Extract Text from OneNote Files Using Python

If you need to read text from Microsoft OneNote .one files in a Python script, without installing Microsoft Office or running Windows, Aspose.Note FOSS for Python is the solution. It is a 100% free, open-source library that parses the OneNote binary format directly and exposes a clean Python API.

Install

pip install aspose-note

No API key. No license file. No Microsoft Office.

The Simplest Approach: GetChildNodes(RichText)

OneNote text is stored in RichText nodes distributed across pages, outlines, and outline elements.

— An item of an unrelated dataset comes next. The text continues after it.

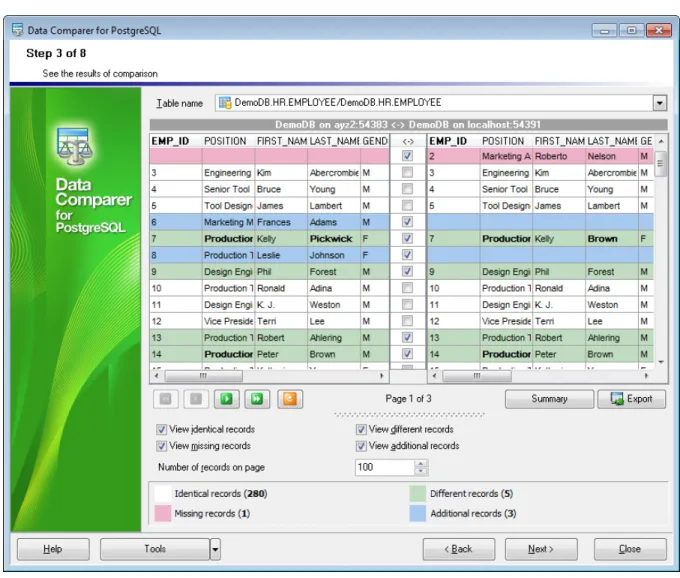
Task: Toggle the View missing records checkbox
Action: [161, 446]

GetChildNodes(RichText) performs a recursive search of the entire document tree and returns every text node as a flat list:

from aspose.note import Document, RichText

doc = Document("MyNotes.one")
for rt in doc.GetChildNodes(RichText):
    if rt.Text:
        print(rt.Text)

This is the fastest way to get all text content out of a .one file.

Save Text to a File

from aspose.note import Document, RichText

doc = Document("MyNotes.one")
lines = [rt.Text for rt in doc.GetChildNodes(RichText) if rt.Text]

with open("extracted.txt", "w", encoding="utf-8") as f:
    f.write("\n".join(lines))

print(f"Saved {len(lines)} text blocks to extracted.txt")

Extract Text Per Page

When you need to know which page each text block came from:

from aspose.note import Document, Page, RichText

doc = Document("MyNotes.one")
for page in doc.GetChildNodes(Page):
    title = (
        page.Title.TitleText.Text
        if page.Title and page.Title.TitleText
        else "(untitled)"
    )
    page_texts = [rt.Text for rt in page.GetChildNodes(RichText) if rt.Text]
    print(f"\n=== {title} ===")
    for text in page_texts:
        print(text)

Extract Hyperlinks

Hyperlinks are stored on individual TextRun objects within RichText nodes. Check run.Style.IsHyperlink:

from aspose.note import Document, RichText

doc = Document("MyNotes.one")
for rt in doc.GetChildNodes(RichText):
    for run in rt.Runs:
        if run.Style.IsHyperlink and run.Style.HyperlinkAddress:
            print(f"{run.Text!r}  ->  {run.Style.HyperlinkAddress}")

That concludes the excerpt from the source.